Politique Nationale/Internationale

Le rêve poutinien d'édification d'une grande Europe commune s'écroule (Nezavissimaïa gazeta)


Avant de se rendre en Europe, au sommet Russie-UE qui se tiendra le 24 novembre en Finlande, le président russe s'est adressé dans la presse aux Européens en les invitant à ne pas craindre les visées russes. Vladimir Poutine a rappelé, pour une énième fois, que la Russie était un membre naturel de la "famille européenne".


Nezavissimaïa gazeta
Jeudi 23 Novembre 2006


L'idée maîtresse de l'article est exposée dans ses deux derniers paragraphes. Le chef de l'Etat russe y réfléchit au travail commun sur un nouvel accord qui remplacera l'accord actuel de partenariat et de coopération. L'auteur prévoit des difficultés - "Les prochaines négociations ne doivent pas se transformer en un échange de griefs" - et attire l'attention sur la menace d'une apparition de nouvelles lignes de division en Europe. Cela se produira, si les Européens cèdent à l'influence de ceux qui parlent de dépendance croissante de l'Europe vis-à-vis de la Russie et qui essaient de présenter leurs rapports dans l'optique du schéma suranné "ami-ennemi".
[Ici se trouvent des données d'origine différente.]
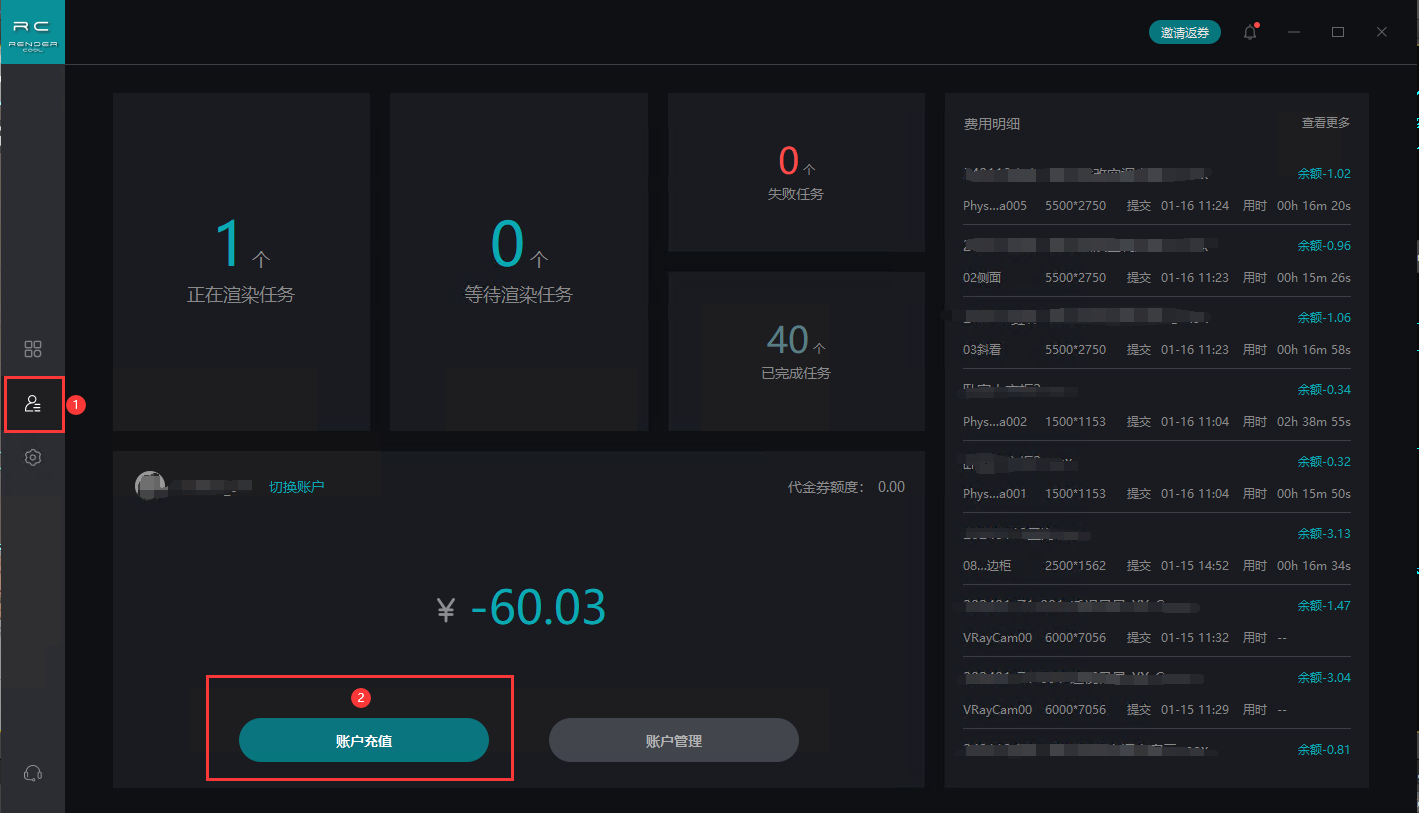Open the user account icon in sidebar

pyautogui.click(x=33, y=404)
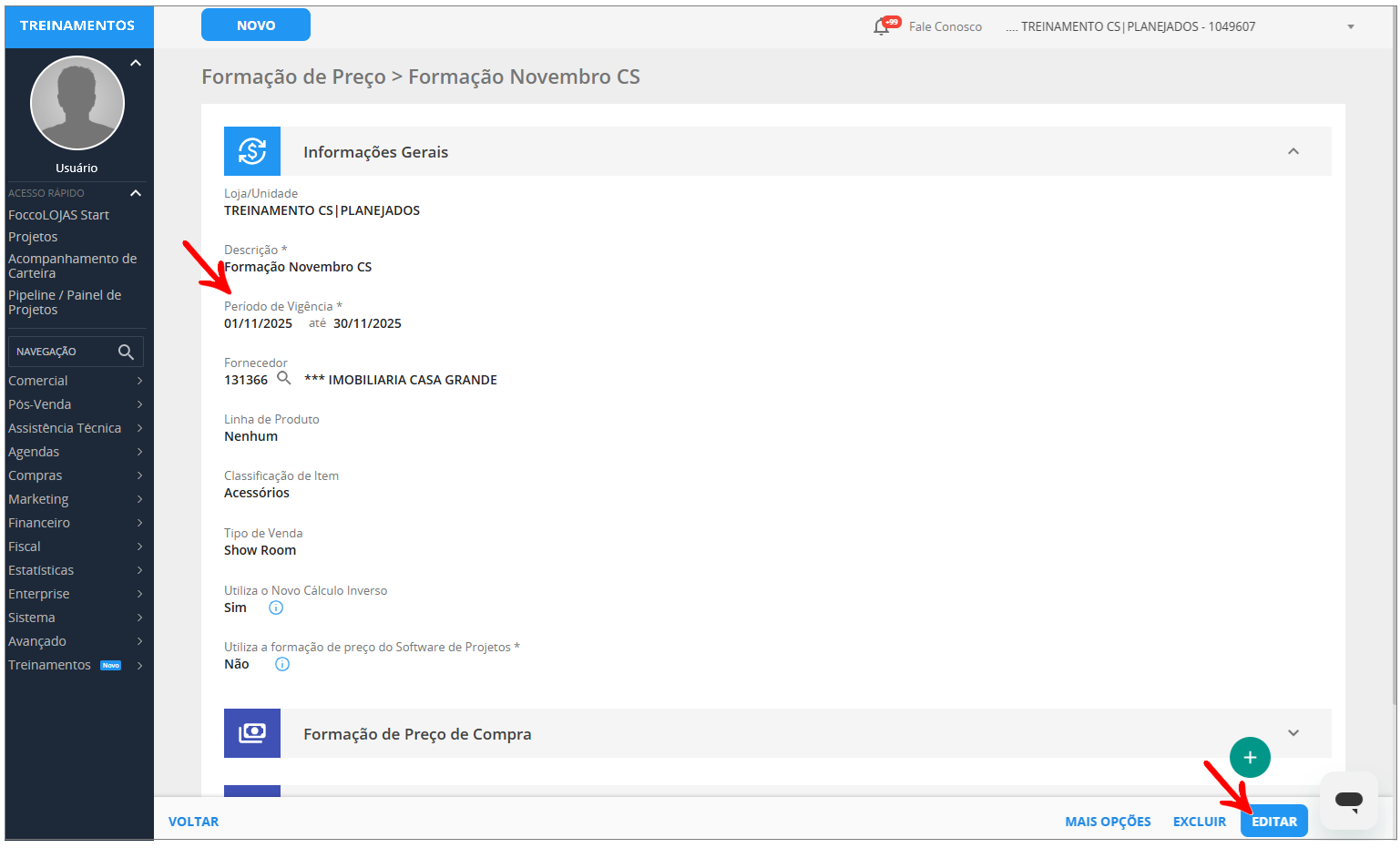Viewport: 1400px width, 848px height.
Task: Click the info icon beside formação de preço do Software
Action: 281,664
Alexander Rahr, directeur du programme de recherches sur la Russie et les pays de la CEI de la Société allemande de politique étrangère: Au cours de sa présidence, Vladimir Poutine a essayé de créer une grande Europe commune. Son deuxième mandat s'achève et il comprend qu'au bout des six années écoulées ce projet est en train de s'écrouler sous ses yeux, non pas par sa faute, mais à cause d'une tendance observée actuellement dans l'UE à ralentir le processus de création d'une zone économique commune avec la Russie.

Ne voulant pas entrer dans l'histoire comme l'homme qui a perdu le lien avec l'Europe, Vladimir Poutine explique clairement aux Européens, dans son article, que la Russie n'a pas d'ambitions impériales et leur propose de saisir une chance, peut-être la dernière, fournie par l'histoire d'amorcer les processus d'intégration entre la Russie et l'UE.

Georges Sokoloff, professeur, conseiller au Centre d'études prospectives et d'informations internationales (CEPI): Vladimir Poutine a lancé des avertissements, notamment à la Pologne et à d'autres pays d'Europe de l'Est qui souhaitent, de l'avis du président russe, tracer des lignes de partage en Europe.

Vladislav Inozemtsev, directeur scientifique du Centre d'étude de la société postindustrielle: Tout ce qui est dit dans l'article est parfaitement juste, sauf un point qui suscite l'étonnement. Vladimir Poutine répète sans cesse que la Russie est une partie intégrante de l'Europe, mais il ne se voit pas dans l'Union européenne. En règle générale, on affirme que les Européens ne veulent pas inviter la Russie. L'article met l'accent non pas sur le fait que l'UE ne nous invite pas, mais, au contraire, sur notre refus d'y adhérer. Les raisons de cette position ne sont pas expliquées.